▸ SET PROBLEM: Convert the data below into a JSON array of strings, with one string for each line and no entries for blank lines.

Start of DATA ENTRIES

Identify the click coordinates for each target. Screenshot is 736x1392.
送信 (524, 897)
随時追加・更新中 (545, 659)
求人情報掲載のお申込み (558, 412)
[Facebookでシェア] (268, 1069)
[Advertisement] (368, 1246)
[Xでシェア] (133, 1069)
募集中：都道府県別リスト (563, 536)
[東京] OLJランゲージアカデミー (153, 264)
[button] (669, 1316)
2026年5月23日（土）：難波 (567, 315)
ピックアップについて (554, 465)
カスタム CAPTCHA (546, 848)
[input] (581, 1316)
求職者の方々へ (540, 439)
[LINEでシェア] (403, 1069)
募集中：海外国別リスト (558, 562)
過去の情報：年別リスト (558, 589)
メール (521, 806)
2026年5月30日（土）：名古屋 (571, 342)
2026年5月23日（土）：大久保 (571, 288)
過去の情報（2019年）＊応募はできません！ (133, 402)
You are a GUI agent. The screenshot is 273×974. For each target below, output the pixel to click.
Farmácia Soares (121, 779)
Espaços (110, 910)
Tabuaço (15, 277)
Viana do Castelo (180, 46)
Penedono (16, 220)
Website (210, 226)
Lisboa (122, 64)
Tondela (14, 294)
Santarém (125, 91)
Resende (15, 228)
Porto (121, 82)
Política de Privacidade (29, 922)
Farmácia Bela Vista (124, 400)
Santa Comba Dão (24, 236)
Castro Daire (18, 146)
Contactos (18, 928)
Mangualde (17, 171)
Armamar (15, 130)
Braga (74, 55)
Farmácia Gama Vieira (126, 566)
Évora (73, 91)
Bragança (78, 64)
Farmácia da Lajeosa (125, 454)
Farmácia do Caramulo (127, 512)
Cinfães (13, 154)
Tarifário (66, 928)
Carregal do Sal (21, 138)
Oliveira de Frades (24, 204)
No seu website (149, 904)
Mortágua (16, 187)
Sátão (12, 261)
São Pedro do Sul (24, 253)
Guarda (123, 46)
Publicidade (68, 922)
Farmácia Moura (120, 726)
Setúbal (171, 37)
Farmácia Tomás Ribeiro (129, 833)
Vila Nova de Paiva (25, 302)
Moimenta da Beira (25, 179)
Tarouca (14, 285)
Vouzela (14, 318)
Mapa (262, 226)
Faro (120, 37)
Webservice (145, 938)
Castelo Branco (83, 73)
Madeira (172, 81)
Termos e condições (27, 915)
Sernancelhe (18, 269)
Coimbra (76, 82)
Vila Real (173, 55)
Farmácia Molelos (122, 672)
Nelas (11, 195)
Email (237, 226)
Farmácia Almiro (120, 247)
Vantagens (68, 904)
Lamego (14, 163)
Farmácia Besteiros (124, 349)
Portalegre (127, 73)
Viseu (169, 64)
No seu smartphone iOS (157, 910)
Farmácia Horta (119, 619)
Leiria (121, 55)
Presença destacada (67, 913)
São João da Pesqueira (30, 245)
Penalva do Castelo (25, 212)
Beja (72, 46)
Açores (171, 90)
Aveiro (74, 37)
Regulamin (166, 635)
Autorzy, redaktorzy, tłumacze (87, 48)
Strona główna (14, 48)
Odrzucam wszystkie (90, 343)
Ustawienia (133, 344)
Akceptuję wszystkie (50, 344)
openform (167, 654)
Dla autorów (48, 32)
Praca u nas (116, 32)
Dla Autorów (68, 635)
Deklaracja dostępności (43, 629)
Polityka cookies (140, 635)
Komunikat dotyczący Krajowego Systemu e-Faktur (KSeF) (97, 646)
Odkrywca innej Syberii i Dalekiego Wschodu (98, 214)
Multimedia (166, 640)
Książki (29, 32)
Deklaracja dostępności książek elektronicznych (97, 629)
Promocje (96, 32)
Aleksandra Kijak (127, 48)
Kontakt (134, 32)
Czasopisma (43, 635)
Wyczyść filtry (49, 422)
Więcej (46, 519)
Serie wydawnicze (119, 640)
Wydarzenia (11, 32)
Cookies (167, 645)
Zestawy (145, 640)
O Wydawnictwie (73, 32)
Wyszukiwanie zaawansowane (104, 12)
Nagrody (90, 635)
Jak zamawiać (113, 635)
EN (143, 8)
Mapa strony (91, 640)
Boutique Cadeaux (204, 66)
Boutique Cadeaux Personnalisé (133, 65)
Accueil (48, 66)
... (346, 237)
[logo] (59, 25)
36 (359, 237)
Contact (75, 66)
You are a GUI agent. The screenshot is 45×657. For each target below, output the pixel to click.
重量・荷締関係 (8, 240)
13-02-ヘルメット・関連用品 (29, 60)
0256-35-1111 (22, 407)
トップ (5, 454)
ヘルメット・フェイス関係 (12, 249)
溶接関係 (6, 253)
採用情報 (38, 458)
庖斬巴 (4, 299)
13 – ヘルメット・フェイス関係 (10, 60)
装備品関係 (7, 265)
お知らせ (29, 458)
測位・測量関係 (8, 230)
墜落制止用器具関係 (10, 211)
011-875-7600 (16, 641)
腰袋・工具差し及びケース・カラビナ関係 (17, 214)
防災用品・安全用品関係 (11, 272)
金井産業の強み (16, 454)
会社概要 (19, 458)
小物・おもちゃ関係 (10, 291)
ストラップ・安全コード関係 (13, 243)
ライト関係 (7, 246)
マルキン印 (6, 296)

End of DATA ENTRIES

▸ TASK SOLUTION:
[
  "Identify the click coordinates for each target. Screenshot is 736x1392.",
  "送信 (524, 897)",
  "随時追加・更新中 (545, 659)",
  "求人情報掲載のお申込み (558, 412)",
  "[Facebookでシェア] (268, 1069)",
  "[Advertisement] (368, 1246)",
  "[Xでシェア] (133, 1069)",
  "募集中：都道府県別リスト (563, 536)",
  "[東京] OLJランゲージアカデミー (153, 264)",
  "[button] (669, 1316)",
  "2026年5月23日（土）：難波 (567, 315)",
  "ピックアップについて (554, 465)",
  "カスタム CAPTCHA (546, 848)",
  "[input] (581, 1316)",
  "求職者の方々へ (540, 439)",
  "[LINEでシェア] (403, 1069)",
  "募集中：海外国別リスト (558, 562)",
  "過去の情報：年別リスト (558, 589)",
  "メール (521, 806)",
  "2026年5月30日（土）：名古屋 (571, 342)",
  "2026年5月23日（土）：大久保 (571, 288)",
  "過去の情報（2019年）＊応募はできません！ (133, 402)",
  "You are a GUI agent. The screenshot is 273×974. For each target below, output the pixel to click.",
  "Farmácia Soares (121, 779)",
  "Espaços (110, 910)",
  "Tabuaço (15, 277)",
  "Viana do Castelo (180, 46)",
  "Penedono (16, 220)",
  "Website (210, 226)",
  "Lisboa (122, 64)",
  "Tondela (14, 294)",
  "Santarém (125, 91)",
  "Resende (15, 228)",
  "Porto (121, 82)",
  "Política de Privacidade (29, 922)",
  "Farmácia Bela Vista (124, 400)",
  "Santa Comba Dão (24, 236)",
  "Castro Daire (18, 146)",
  "Contactos (18, 928)",
  "Mangualde (17, 171)",
  "Armamar (15, 130)",
  "Braga (74, 55)",
  "Farmácia Gama Vieira (126, 566)",
  "Évora (73, 91)",
  "Bragança (78, 64)",
  "Farmácia da Lajeosa (125, 454)",
  "Farmácia do Caramulo (127, 512)",
  "Cinfães (13, 154)",
  "Tarifário (66, 928)",
  "Carregal do Sal (21, 138)",
  "Oliveira de Frades (24, 204)",
  "No seu website (149, 904)",
  "Mortágua (16, 187)",
  "Sátão (12, 261)",
  "São Pedro do Sul (24, 253)",
  "Guarda (123, 46)",
  "Publicidade (68, 922)",
  "Farmácia Moura (120, 726)",
  "Setúbal (171, 37)",
  "Farmácia Tomás Ribeiro (129, 833)",
  "Vila Nova de Paiva (25, 302)",
  "Moimenta da Beira (25, 179)",
  "Tarouca (14, 285)",
  "Vouzela (14, 318)",
  "Mapa (262, 226)",
  "Faro (120, 37)",
  "Webservice (145, 938)",
  "Castelo Branco (83, 73)",
  "Madeira (172, 81)",
  "Termos e condições (27, 915)",
  "Sernancelhe (18, 269)",
  "Coimbra (76, 82)",
  "Vila Real (173, 55)",
  "Farmácia Molelos (122, 672)",
  "Nelas (11, 195)",
  "Email (237, 226)",
  "Farmácia Almiro (120, 247)",
  "Vantagens (68, 904)",
  "Lamego (14, 163)",
  "Farmácia Besteiros (124, 349)",
  "Portalegre (127, 73)",
  "Viseu (169, 64)",
  "No seu smartphone iOS (157, 910)",
  "Farmácia Horta (119, 619)",
  "Leiria (121, 55)",
  "Presença destacada (67, 913)",
  "São João da Pesqueira (30, 245)",
  "Penalva do Castelo (25, 212)",
  "Beja (72, 46)",
  "Açores (171, 90)",
  "Aveiro (74, 37)",
  "Regulamin (166, 635)",
  "Autorzy, redaktorzy, tłumacze (87, 48)",
  "Strona główna (14, 48)",
  "Odrzucam wszystkie (90, 343)",
  "Ustawienia (133, 344)",
  "Akceptuję wszystkie (50, 344)",
  "openform (167, 654)",
  "Dla autorów (48, 32)",
  "Praca u nas (116, 32)",
  "Dla Autorów (68, 635)",
  "Deklaracja dostępności (43, 629)",
  "Polityka cookies (140, 635)",
  "Komunikat dotyczący Krajowego Systemu e-Faktur (KSeF) (97, 646)",
  "Odkrywca innej Syberii i Dalekiego Wschodu (98, 214)",
  "Multimedia (166, 640)",
  "Książki (29, 32)",
  "Deklaracja dostępności książek elektronicznych (97, 629)",
  "Promocje (96, 32)",
  "Aleksandra Kijak (127, 48)",
  "Kontakt (134, 32)",
  "Czasopisma (43, 635)",
  "Wyczyść filtry (49, 422)",
  "Więcej (46, 519)",
  "Serie wydawnicze (119, 640)",
  "Wydarzenia (11, 32)",
  "Cookies (167, 645)",
  "Zestawy (145, 640)",
  "O Wydawnictwie (73, 32)",
  "Wyszukiwanie zaawansowane (104, 12)",
  "Nagrody (90, 635)",
  "Jak zamawiać (113, 635)",
  "EN (143, 8)",
  "Mapa strony (91, 640)",
  "Boutique Cadeaux (204, 66)",
  "Boutique Cadeaux Personnalisé (133, 65)",
  "Accueil (48, 66)",
  "... (346, 237)",
  "[logo] (59, 25)",
  "36 (359, 237)",
  "Contact (75, 66)",
  "You are a GUI agent. The screenshot is 45×657. For each target below, output the pixel to click.",
  "重量・荷締関係 (8, 240)",
  "13-02-ヘルメット・関連用品 (29, 60)",
  "0256-35-1111 (22, 407)",
  "トップ (5, 454)",
  "ヘルメット・フェイス関係 (12, 249)",
  "溶接関係 (6, 253)",
  "採用情報 (38, 458)",
  "庖斬巴 (4, 299)",
  "13 – ヘルメット・フェイス関係 (10, 60)",
  "装備品関係 (7, 265)",
  "お知らせ (29, 458)",
  "測位・測量関係 (8, 230)",
  "墜落制止用器具関係 (10, 211)",
  "011-875-7600 (16, 641)",
  "腰袋・工具差し及びケース・カラビナ関係 (17, 214)",
  "防災用品・安全用品関係 (11, 272)",
  "金井産業の強み (16, 454)",
  "会社概要 (19, 458)",
  "小物・おもちゃ関係 (10, 291)",
  "ストラップ・安全コード関係 (13, 243)",
  "ライト関係 (7, 246)",
  "マルキン印 (6, 296)"
]